Sorry, was just about to jump in a meeting so I answered a bit quickly. Reading back, I realize that I should have been a little more thorough in my answer…
Whenever a workflow process is triggered by new files, it takes a snapshot of all files in the monitored folder. It then processes that list and once it’s done, it goes back one more time to see if new files have come in while the processing was going on. It builds a new snapshot of all the files, processes them and the entire procedure is repeated until no more files are found.
Imagine that this process is not self-replicating: that means each file will be processed sequentially. In that case, it would be much more efficient to have separate processes monitoring their own folder because then you would process all folders in parallel. I think that’s a pretty clear cut argument in favor of having multiple processes.
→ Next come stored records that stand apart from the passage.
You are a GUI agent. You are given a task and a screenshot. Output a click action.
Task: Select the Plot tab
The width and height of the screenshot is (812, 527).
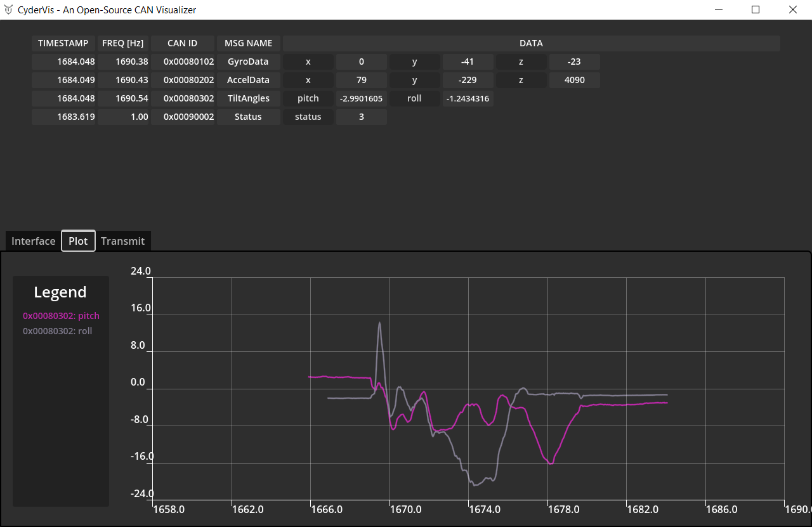tap(78, 241)
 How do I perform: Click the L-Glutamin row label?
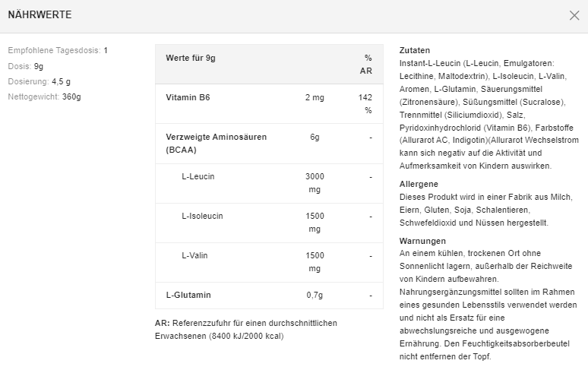pyautogui.click(x=188, y=295)
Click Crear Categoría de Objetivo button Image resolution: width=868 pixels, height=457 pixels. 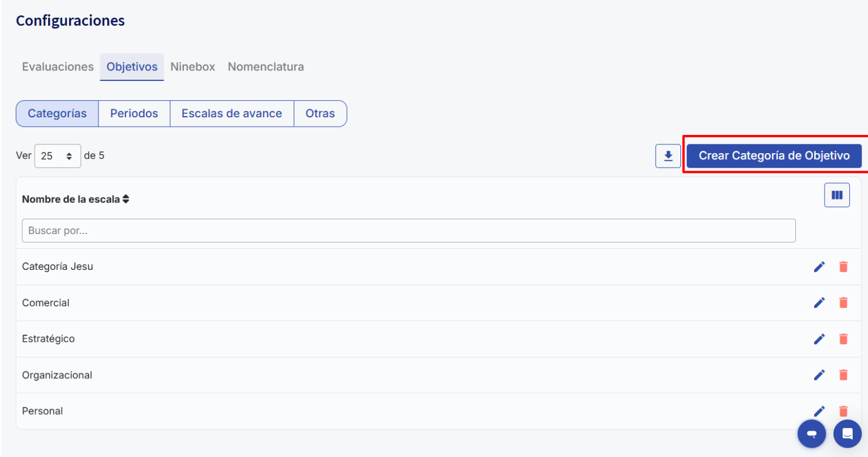pyautogui.click(x=774, y=156)
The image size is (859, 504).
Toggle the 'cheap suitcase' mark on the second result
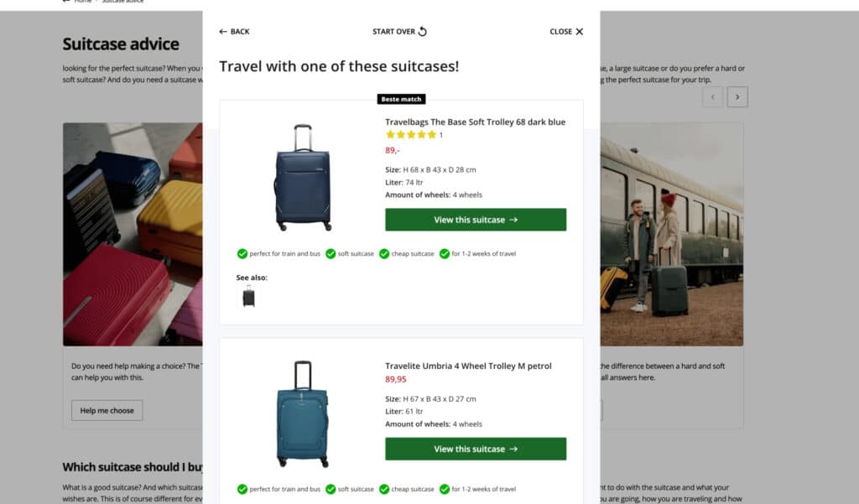[x=384, y=489]
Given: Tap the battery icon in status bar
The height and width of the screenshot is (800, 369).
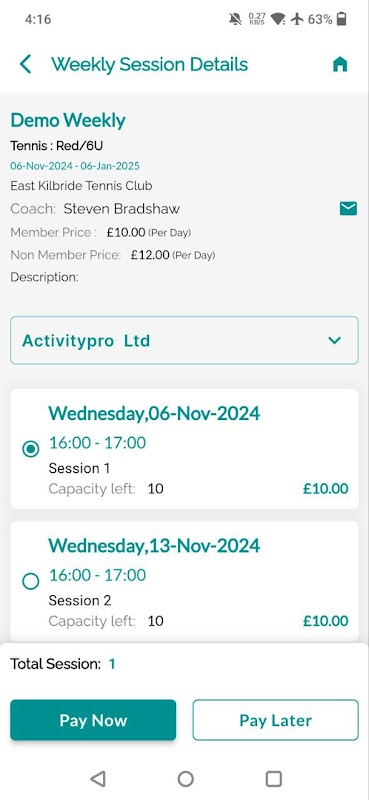Looking at the screenshot, I should [341, 19].
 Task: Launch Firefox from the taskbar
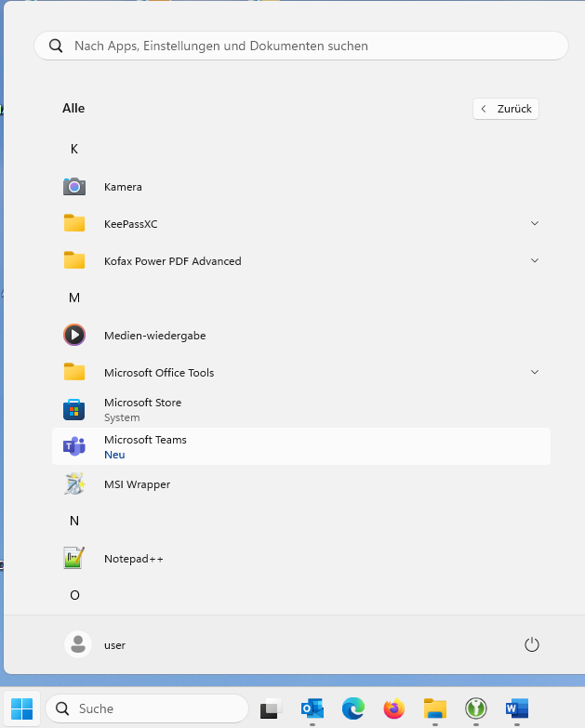(x=394, y=708)
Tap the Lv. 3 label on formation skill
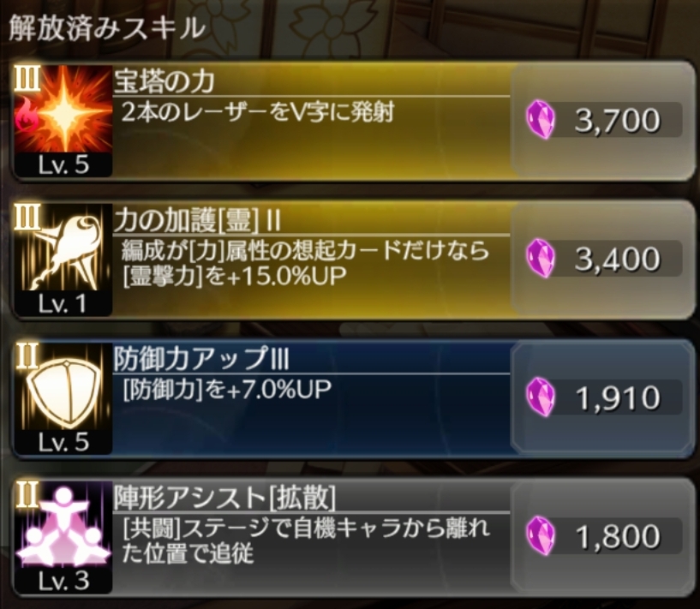 click(x=64, y=581)
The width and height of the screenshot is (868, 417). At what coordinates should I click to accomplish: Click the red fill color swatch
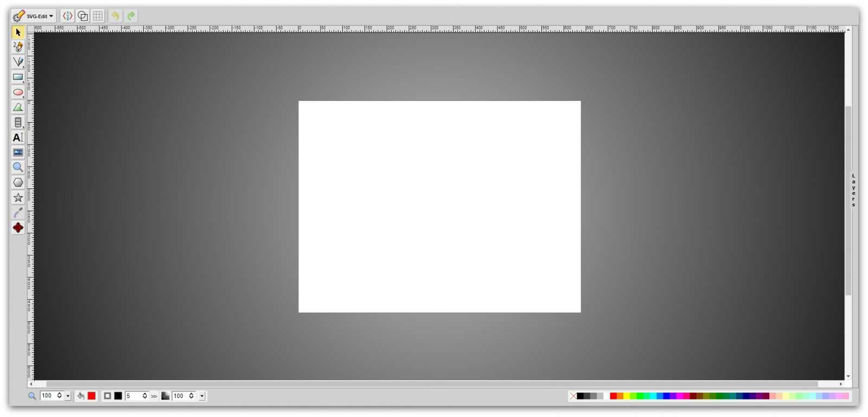click(x=92, y=396)
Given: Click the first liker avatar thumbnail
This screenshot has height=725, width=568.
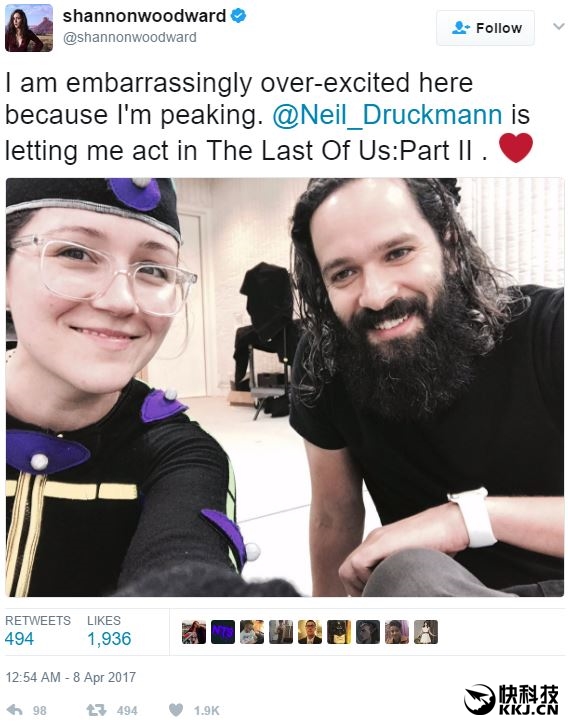Looking at the screenshot, I should point(194,632).
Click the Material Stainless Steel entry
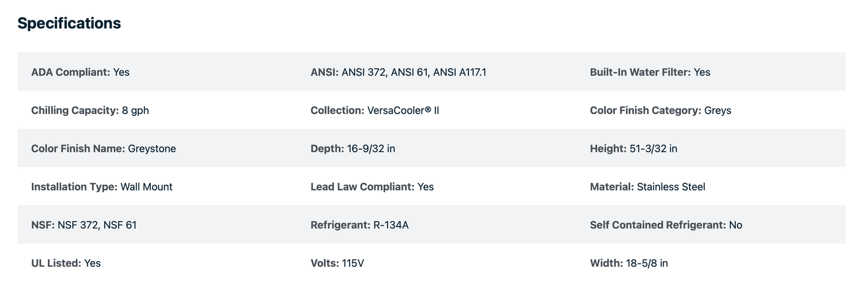The image size is (868, 292). click(648, 187)
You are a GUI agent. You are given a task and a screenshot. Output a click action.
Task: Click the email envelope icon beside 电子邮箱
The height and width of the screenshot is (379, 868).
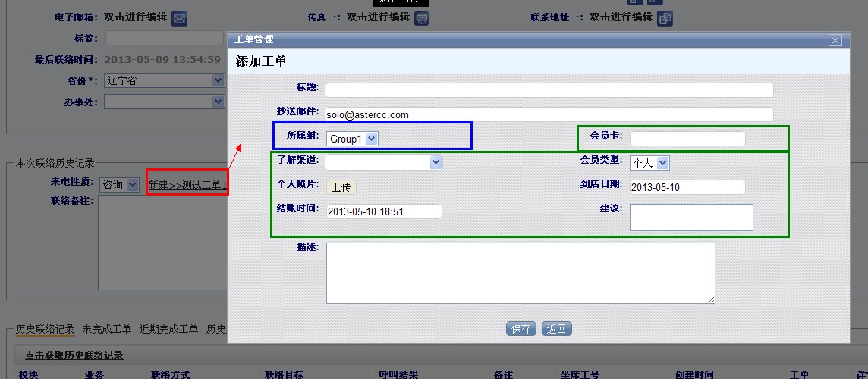click(x=179, y=17)
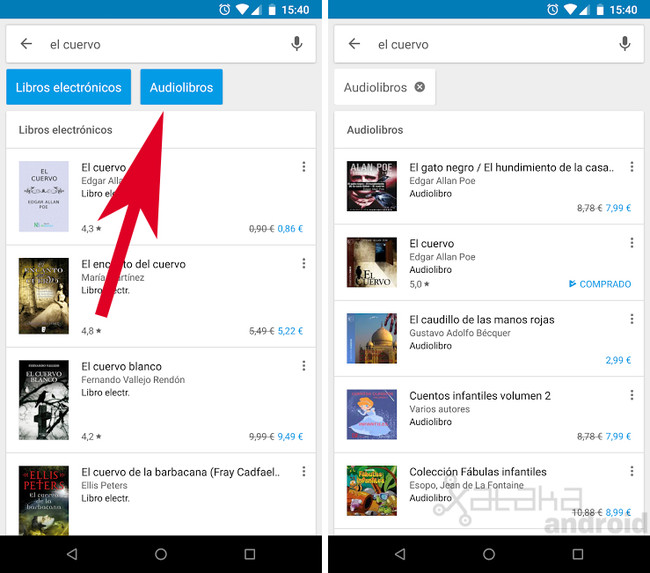Select Audiolibros filter button
The width and height of the screenshot is (650, 573).
181,87
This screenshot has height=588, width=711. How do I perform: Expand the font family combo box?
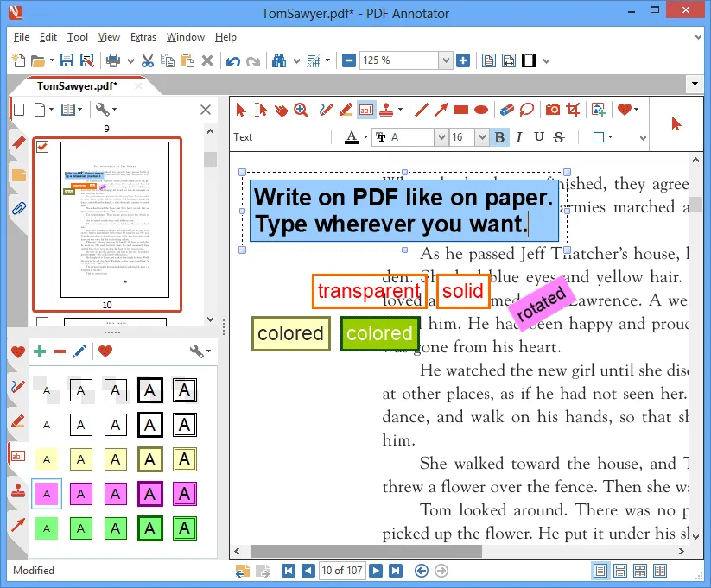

But if the process is self-replicating (for argument’s sake, let’s say it is set to have up to 10 self-replicated instances and the folder contains 100 files), then after the snapshot has been taken, 10 instances of the process are created and each of them is handed 10 files. Which means the files are processed in parallel. Now what’s the difference between those 10 self-replicated processes, and 10 separate processes? Well… not much. As I stated in my initial answer, the self-replicated process might be very slightly slower than a standard process because it first has to be cloned before it can start processing its share of files. The cloning procedure takes milliseconds… at most.
That’s why I stated having multiple separate processes may fare marginally better, but not by much.
I personally prefer to use less processes and rely heavily on the self-replication feature. It makes managing and maintaining processes much easier. However, if using a single self-replicating process means that you have to add several conditions inside that process to account for the variations in processing different types of data files, then you might start seeing a more obvious difference in performance.
That’s because every condition takes milliseconds to resolve (and sometimes it can be several milliseconds, for instance if the condition needs to extract some content out of a PDF). For a single file, it won’t make much of a difference. But after a few thousand files, those extra operations add up.
In that case, you’re better off with separate processes.
Not the clear-cut answer you were expecting, I’m sure, but at least now you have more info on which to base your implementation.